» **WHAT IS EXPECTED**: Could you copy each line of the listing that holds "Follow"?

» **RECORDS FOR THE TASK**:
=== Begin Enclosure ===
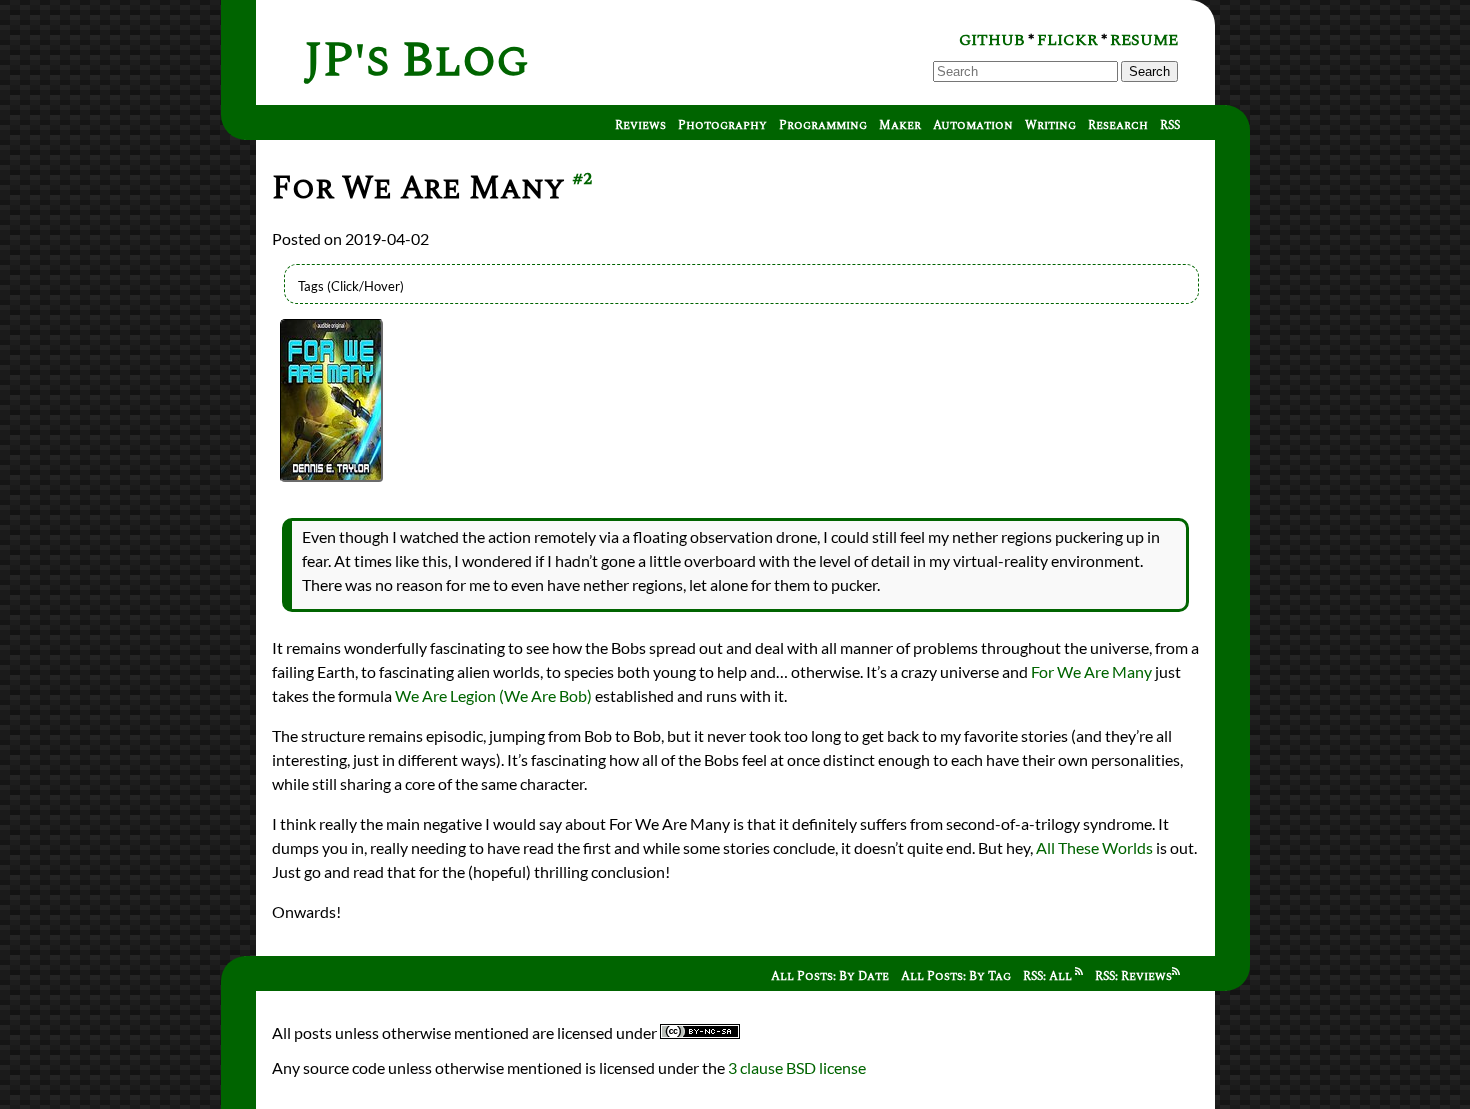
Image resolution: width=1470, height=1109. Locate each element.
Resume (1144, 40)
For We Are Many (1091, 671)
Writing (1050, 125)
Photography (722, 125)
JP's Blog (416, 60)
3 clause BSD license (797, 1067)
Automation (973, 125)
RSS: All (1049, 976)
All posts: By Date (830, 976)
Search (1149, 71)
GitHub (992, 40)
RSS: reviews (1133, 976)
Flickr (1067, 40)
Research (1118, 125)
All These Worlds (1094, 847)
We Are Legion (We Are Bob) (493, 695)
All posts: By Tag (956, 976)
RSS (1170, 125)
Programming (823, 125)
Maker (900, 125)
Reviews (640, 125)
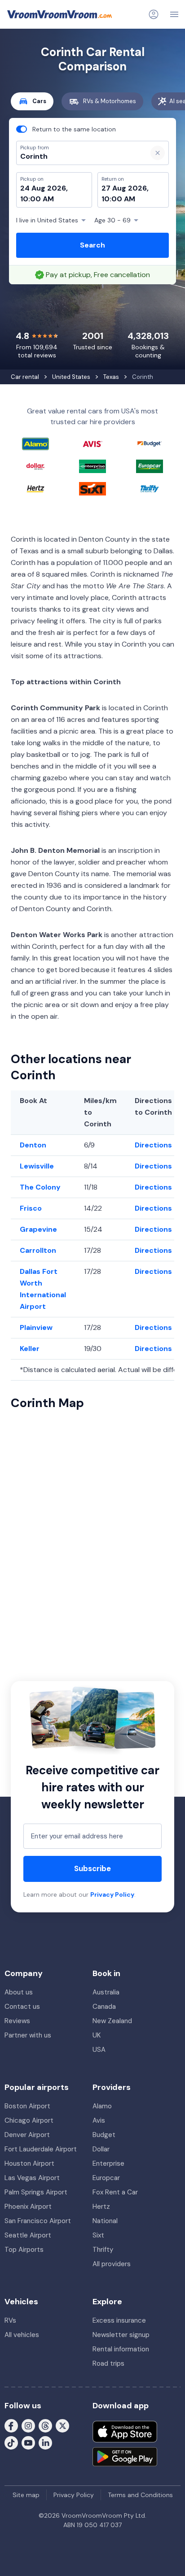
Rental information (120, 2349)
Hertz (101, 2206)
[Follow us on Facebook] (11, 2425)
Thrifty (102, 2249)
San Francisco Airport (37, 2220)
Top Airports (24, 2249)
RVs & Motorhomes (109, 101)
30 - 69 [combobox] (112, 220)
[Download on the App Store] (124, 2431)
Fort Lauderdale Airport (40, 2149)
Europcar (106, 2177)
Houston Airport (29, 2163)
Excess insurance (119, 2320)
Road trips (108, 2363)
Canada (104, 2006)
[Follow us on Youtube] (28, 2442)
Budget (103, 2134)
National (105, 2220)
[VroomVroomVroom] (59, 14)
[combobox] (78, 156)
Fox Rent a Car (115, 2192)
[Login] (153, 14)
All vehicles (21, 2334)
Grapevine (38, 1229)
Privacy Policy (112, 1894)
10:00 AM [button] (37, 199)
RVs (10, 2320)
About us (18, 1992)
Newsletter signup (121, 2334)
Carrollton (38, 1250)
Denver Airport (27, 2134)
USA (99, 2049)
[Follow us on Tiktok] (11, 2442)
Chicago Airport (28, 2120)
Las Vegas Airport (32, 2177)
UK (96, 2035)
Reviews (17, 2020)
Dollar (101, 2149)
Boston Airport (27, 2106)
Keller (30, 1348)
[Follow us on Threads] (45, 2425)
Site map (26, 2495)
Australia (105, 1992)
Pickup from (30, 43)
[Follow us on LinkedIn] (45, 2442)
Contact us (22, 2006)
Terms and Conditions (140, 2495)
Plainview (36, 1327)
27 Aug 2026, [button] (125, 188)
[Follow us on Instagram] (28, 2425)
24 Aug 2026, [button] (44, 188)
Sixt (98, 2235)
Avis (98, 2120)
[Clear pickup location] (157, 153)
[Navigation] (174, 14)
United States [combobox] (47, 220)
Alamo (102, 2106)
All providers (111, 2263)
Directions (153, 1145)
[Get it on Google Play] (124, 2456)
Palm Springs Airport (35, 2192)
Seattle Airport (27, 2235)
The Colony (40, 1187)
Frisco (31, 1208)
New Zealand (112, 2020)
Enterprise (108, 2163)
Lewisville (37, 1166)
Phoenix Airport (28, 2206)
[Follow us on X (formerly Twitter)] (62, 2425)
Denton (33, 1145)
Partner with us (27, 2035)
=== End Enclosure ===
» **EXERCISE RESPONSE**:
[Follow us on Facebook] (11, 2425)
[Follow us on Youtube] (28, 2442)
[Follow us on Tiktok] (11, 2442)
[Follow us on Threads] (45, 2425)
[Follow us on LinkedIn] (45, 2442)
[Follow us on Instagram] (28, 2425)
[Follow us on X (formerly Twitter)] (62, 2425)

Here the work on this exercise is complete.